Critique de Cyclo (Bordeaux, Inscrit le 18 avril 2008, 78 ans) - 12 novembre 2020

Le Québécois Jean-Francois Beauchemin a formidablement maîtrisé son Jour des corneilles. J’avais vu en 2013 le film d’animation qui en avait été tiré et acheté dans la foulée le livre à la Librairie québécoise lors d’un passage à Paris. Mais le livre m’a encore plus étonné que le film, pourtant très bon. Le jeune protagoniste principal (il n'a pas de prénom) y raconte l’histoire depuis sa naissance qui coûta la vie à sa mère : il a mené une vie recluse avec son père dans une cabane de la forêt. De temps en temps, il leur arrive d’aller au village, notamment pour une fracture de la cheville du père Courge. Là, le fils fait connaissance de Manon, une jeune fille qui le déshabille et le propulse dans un tonneau plein d’eau pour le décrasser, tant il pue ! C’est la première fois de sa vie que le héros fait la découverte de la propreté et de l'affection. Car ils vivent comme des sauvages, son père et lui, mangeant racines et baies, vers de terre, quelques poissons et de nombreux petits animaux qu’il tirent à l’arc ou piègent. Le père lui a interdit de fréquenter ses semblables.

Cela est raconté dans un langage truculent, bourré d'archaïsmes québécois ou inventés par l’auteur, qui relèvent du mode de vie du narrateur, éloigné du langage châtié et bienséant. À ce titre, le roman est très réussi et j’ai pris grand plaisir à le lire. Le fond est un peu plus discutable. Le père éduque son fils à la dure, allant jusqu’à lui faire subir des sévices presque sadiques, dès qu’il se montre désobéissant, ou demandeur d’amour. Ce qui met le lecteur parfois mal à l’aise. C’est un livre très dur, éprouvant, parfois horrifique. Le récit met en scène le fils Courge, qui explique à un juge toute sa vie depuis sa naissance jusqu'à son arrivée en prison où il a atterri pour avoir tué et dépecé cette brute de père dans un accès de désespoir, alors qu'il aurait tant voulu que son père lui manifeste de l’affection.

Le roman vérifie l’assertion de Dostoïevski dans "L'adolescent" : "Malheur à ces êtres qui sont abandonnés à leurs seules forces et à leurs seuls rêves, et avec une soif de beauté passionnée, trop précoce et presque vengeresse".

Une quête hallucinante d'amour

10 étoiles

Critique de Dirlandaise (Québec, Inscrite le 28 août 2004, 68 ans) - 24 novembre 2008

Un excellent roman que j'ai lu avec avidité et grand intérêt. J'ai été un peu surprise par l'écriture et les termes incongrus mais je m'y suis habituée très vite et même, je me suis mise à aimer et savourer ce vocabulaire étonnant et très riche.

Le résumé en a été fait donc je ne le referai pas mais cette relation père-fils m'a vraiment touchée.
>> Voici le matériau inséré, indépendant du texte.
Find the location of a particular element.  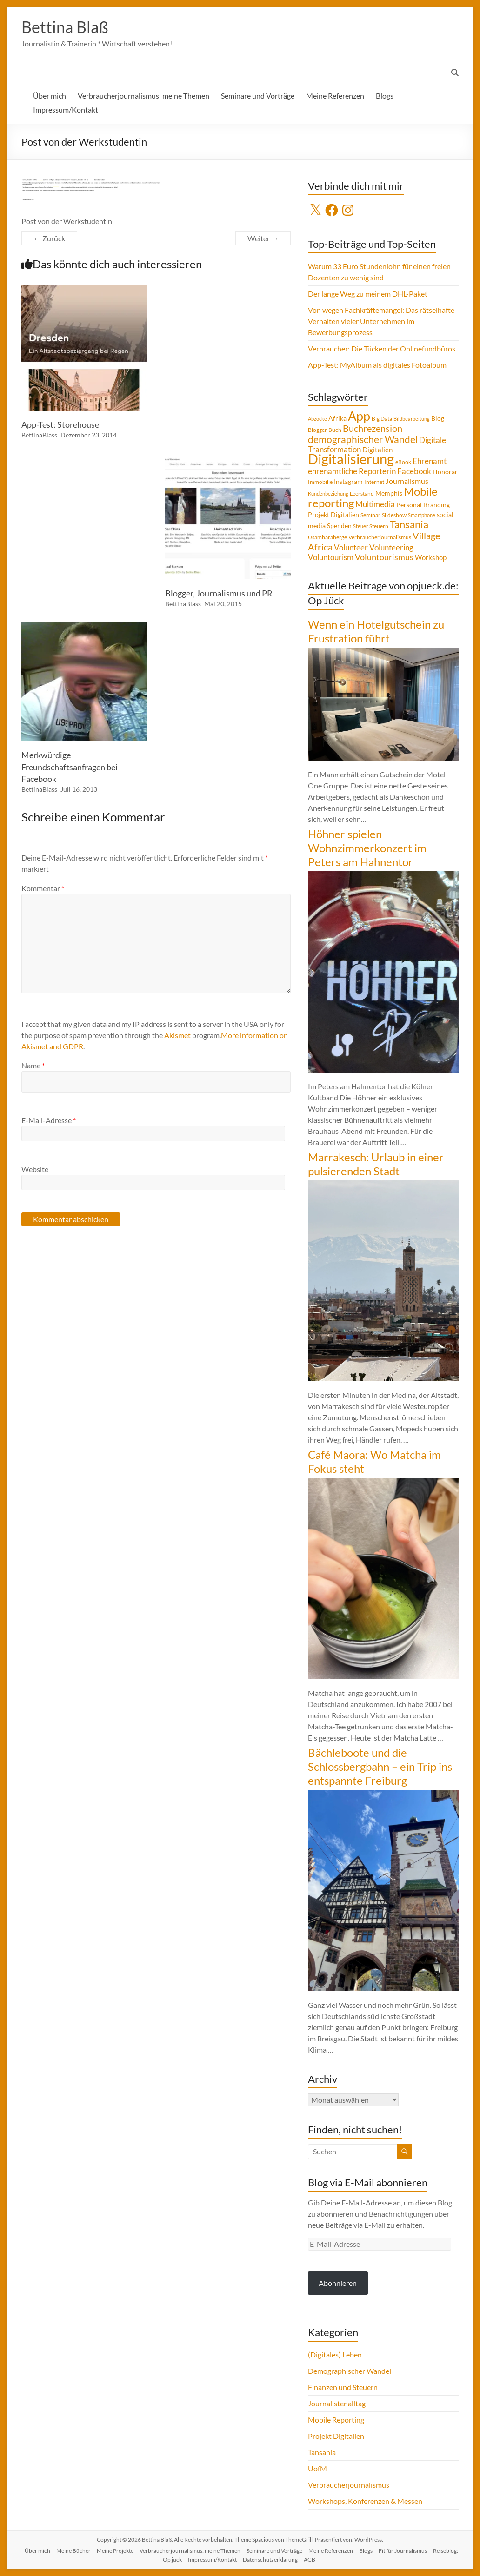

Kommentar is located at coordinates (42, 888).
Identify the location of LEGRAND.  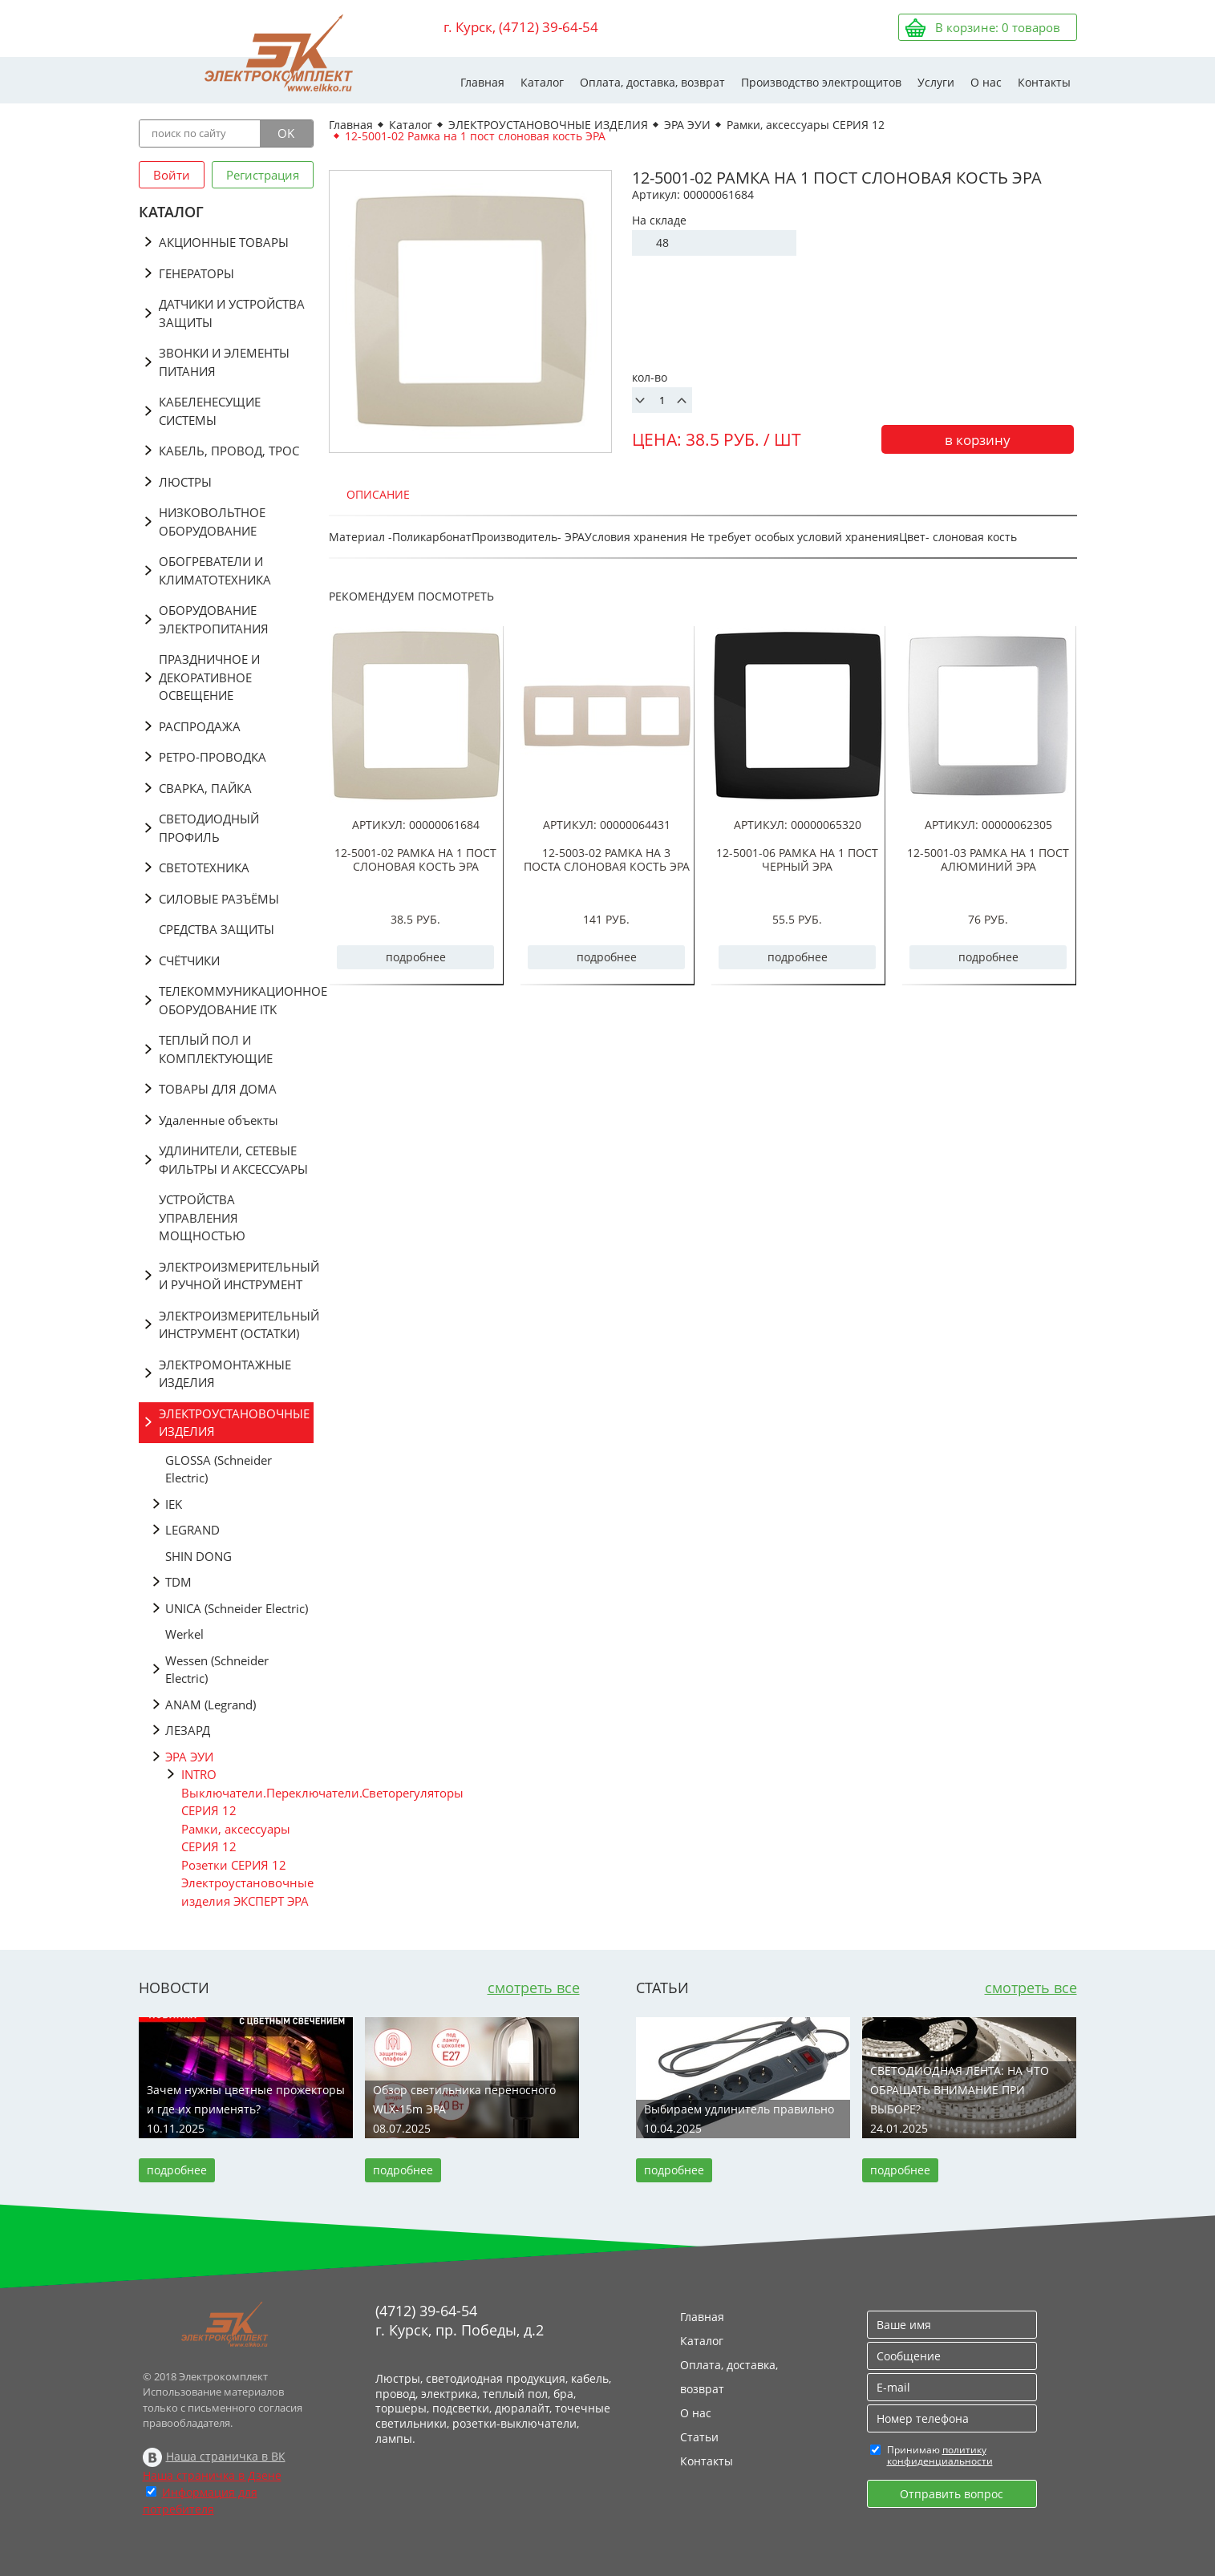
(192, 1530).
Ce fils qui essaie désespérément de communiquer avec ce père à moitié fou qui est visité par des gens qui lui font faire des actes de démence à intervalles réguliers et dont le fils est souvent la victime. Ce fils qui est en quête d'amour et qui cherche à savoir si son père en éprouve pour lui est pathétique. Je l'ai trouvé très soumis cependant et j'aurais aimé un peu plus de révolte et d'indépendance de sa part. Il accepte trop passivement tous les sévices mais ce père est tout pour lui et malgré le fait qu'il doit endurer maintes tortures, on sent l'immense amour qu'il porte à ce père. L'écriture est puissante, dense, riche et très enrichissante. J'ai dégusté lentement chaque page et j'aurais aimé que ce soit plus long car je ne me lassais pas de la façon d'écrire de Jean-François Beauchemin. Et la nature si présente, magnifique et belle ! Les saisons qui se succèdent, le ciel étoilé, les bêtes de la forêt, les plantes... tout cela forme un arrière-plan fantastique à une histoire qui l'est tout autant. Et ces revenants qui viennent hanter le fils... Et ce père torturé, ravagé par la haine des autres et de lui-même ! Et cette vie en pleine forêt, une vie dure, âpre, sauvage, une vie magnifiquement narrée sans que rien ne nous soit épargné !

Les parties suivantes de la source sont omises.